Eduardo Paes

Se o PT saiu como grande derrotado no Brasil, no Rio de Janeiro não há ninguém que deva se sentir mais derrotado que Eduardo Paes (PMDB). Apesar da sopa de letrinhas que apoiava seu candidato Pedro Paulo, do uso da máquina pública (seu partido é governo no município, no estado e na União), do imenso tempo de Tv, de uma eleição logo depois de uma Olimpíada de sucesso, foi derrotado.

E a derrota não acabou aí, seu partido, o PMDB, perdeu 8 cadeiras para vereador, caindo de 18 para 10. Além disso, dois dos políticos mais ligados a ele, Alex Costa (PTB), ex-subprefeito da Barra e Jacarepaguá, com 13.272 e Bruno Ramos (PMDB), ex-subprefeito do Centro, com 9.222 votos, não conseguiram se eleger. O que dificulta bastante onde colocar tanta gente que flutuava ao redor de Paes.

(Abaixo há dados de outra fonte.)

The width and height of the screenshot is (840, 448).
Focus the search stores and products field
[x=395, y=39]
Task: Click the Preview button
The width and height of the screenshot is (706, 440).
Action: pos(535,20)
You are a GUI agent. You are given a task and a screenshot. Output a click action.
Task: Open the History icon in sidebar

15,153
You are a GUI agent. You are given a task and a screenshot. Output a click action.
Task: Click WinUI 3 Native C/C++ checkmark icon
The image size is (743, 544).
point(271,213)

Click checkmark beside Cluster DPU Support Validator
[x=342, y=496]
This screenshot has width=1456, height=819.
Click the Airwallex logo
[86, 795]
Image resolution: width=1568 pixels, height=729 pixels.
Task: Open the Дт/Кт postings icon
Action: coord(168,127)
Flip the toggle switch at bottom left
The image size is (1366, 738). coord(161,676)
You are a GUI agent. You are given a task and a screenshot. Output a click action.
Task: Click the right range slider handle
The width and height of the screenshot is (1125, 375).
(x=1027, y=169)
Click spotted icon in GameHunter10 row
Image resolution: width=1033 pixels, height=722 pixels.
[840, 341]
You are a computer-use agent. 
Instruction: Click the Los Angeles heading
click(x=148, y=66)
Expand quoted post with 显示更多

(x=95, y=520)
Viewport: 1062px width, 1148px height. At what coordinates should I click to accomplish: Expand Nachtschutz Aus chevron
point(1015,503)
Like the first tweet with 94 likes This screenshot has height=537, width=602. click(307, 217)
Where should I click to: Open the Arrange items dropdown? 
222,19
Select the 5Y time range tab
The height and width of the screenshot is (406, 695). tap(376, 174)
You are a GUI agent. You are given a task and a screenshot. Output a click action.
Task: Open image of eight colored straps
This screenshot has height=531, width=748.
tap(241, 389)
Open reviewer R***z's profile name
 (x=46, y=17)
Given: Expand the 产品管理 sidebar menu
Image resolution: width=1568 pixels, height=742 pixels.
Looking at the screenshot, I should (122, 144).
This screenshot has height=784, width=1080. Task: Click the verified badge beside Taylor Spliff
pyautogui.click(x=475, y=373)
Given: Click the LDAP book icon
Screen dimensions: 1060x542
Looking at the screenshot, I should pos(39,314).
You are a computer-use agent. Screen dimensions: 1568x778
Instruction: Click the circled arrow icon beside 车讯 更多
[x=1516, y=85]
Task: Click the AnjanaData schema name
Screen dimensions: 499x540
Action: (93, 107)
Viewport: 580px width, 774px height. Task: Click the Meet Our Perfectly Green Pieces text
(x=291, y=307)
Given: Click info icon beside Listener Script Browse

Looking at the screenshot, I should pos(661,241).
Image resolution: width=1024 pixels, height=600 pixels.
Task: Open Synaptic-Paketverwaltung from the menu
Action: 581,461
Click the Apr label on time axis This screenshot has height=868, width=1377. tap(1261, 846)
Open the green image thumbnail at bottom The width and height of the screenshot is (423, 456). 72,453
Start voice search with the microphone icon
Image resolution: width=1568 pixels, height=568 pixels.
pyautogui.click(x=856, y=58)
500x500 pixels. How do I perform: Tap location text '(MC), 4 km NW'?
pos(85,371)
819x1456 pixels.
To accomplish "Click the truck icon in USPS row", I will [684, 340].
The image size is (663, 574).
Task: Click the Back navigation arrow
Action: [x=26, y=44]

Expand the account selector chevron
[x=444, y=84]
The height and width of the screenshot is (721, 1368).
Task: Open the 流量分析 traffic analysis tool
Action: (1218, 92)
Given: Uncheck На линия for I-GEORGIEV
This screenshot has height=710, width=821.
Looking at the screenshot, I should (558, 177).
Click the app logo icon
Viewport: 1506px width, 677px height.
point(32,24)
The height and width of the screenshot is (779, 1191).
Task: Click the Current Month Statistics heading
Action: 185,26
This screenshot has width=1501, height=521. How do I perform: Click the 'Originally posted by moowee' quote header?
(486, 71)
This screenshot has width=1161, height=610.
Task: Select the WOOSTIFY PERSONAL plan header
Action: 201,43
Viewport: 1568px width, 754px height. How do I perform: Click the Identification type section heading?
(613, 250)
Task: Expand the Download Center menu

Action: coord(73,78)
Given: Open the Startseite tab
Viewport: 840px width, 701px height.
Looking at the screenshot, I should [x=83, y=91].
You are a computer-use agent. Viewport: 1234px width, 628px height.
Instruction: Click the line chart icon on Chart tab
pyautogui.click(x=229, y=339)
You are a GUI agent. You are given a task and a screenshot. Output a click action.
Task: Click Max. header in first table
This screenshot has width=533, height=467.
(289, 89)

A vitória de Pedro Paulo era a garantia para Paes de sua candidatura para governador em 2018, que ele não esconde de ninguém. E para lançar o PePa, como ficou conhecido nesta reta final, ele passou por cima de Jorge Picciani, de Sérgio Cabral, do marqueteiro, dos aliados de outros partidos, todos que diziam que o ideal era lançar outro candidato. Inclusive, foi essa insistência de manter Pedro Paulo, um dos motivos de ter levado Carlos Osório para o PSDB, onde quase ficou com 10%. Mesmo assim lançou Pedro, com sua denúncia de agressão a esposa que certamente o fez perder os poucos mais de 64 mil votos que o distanciaram de Freixo.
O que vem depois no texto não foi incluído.